→ **Action item**
From the entries below, copy out every line with "menu" in it.

→ **Data to process**
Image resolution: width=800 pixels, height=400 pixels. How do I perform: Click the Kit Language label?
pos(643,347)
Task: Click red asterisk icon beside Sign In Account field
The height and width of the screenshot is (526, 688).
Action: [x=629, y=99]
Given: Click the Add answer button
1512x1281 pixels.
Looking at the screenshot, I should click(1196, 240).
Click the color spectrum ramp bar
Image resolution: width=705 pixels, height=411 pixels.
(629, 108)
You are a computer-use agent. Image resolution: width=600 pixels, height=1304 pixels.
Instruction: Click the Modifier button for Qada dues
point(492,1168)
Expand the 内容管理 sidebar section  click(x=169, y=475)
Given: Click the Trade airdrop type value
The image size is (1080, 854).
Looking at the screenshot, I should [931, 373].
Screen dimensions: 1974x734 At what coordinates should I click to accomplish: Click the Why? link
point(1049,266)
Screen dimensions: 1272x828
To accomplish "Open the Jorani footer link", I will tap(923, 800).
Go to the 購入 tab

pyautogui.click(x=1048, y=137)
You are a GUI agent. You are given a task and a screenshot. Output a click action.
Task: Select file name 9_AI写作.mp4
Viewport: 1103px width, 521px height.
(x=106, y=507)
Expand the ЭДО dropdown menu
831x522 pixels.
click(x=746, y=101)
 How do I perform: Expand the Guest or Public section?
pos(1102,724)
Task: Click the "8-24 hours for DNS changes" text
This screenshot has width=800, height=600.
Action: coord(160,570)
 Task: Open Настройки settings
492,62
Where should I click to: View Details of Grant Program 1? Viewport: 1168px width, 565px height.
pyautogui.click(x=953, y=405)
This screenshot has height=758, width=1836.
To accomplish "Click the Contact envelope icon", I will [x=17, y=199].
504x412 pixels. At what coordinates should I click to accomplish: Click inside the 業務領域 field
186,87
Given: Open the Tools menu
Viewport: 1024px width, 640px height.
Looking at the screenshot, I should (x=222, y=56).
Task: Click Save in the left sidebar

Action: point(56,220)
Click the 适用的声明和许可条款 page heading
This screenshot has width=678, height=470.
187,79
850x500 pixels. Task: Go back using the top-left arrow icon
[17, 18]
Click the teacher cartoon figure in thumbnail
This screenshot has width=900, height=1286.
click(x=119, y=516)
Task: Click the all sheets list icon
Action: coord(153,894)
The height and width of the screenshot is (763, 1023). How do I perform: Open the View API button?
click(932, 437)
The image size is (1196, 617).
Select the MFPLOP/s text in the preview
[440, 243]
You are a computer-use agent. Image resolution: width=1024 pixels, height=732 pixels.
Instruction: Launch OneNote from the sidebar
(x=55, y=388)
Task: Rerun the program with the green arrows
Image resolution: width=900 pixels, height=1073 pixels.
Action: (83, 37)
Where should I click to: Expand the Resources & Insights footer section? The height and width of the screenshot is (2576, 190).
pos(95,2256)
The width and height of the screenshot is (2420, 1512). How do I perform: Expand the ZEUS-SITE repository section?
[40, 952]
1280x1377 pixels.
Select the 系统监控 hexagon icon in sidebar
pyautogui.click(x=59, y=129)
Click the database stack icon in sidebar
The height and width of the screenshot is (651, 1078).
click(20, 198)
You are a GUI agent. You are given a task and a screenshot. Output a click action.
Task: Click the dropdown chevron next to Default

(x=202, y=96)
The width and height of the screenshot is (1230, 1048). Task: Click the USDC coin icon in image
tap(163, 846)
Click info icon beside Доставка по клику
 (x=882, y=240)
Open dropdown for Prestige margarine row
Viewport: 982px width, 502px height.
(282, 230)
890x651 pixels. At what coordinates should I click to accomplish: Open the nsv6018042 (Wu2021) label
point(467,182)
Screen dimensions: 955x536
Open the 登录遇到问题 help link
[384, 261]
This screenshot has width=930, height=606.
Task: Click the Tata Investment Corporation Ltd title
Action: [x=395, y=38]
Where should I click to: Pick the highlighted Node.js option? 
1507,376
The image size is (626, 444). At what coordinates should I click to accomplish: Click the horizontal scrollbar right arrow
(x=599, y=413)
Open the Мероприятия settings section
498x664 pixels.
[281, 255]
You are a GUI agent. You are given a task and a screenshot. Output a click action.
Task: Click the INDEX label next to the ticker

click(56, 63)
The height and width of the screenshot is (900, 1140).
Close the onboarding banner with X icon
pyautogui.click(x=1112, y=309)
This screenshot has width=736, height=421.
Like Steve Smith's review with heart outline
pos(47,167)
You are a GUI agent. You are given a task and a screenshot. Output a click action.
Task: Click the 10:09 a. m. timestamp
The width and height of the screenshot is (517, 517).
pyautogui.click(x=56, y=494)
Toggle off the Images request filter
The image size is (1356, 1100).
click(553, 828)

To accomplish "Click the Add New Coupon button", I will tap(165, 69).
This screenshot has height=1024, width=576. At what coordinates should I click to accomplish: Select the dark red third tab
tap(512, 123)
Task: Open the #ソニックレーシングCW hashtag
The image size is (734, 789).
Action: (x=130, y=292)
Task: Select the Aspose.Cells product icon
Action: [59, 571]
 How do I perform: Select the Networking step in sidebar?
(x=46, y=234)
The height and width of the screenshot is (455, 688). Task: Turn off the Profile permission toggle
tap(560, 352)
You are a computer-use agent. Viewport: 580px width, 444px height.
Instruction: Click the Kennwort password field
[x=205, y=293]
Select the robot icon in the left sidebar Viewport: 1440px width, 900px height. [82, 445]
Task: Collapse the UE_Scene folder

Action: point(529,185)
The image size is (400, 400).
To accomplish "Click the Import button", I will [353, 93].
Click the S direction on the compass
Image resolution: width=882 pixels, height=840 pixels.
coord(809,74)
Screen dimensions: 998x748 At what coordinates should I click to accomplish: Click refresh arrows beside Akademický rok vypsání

→ **Task answer**
Expand the ЭДО dropdown menu
Given: Open the Tools menu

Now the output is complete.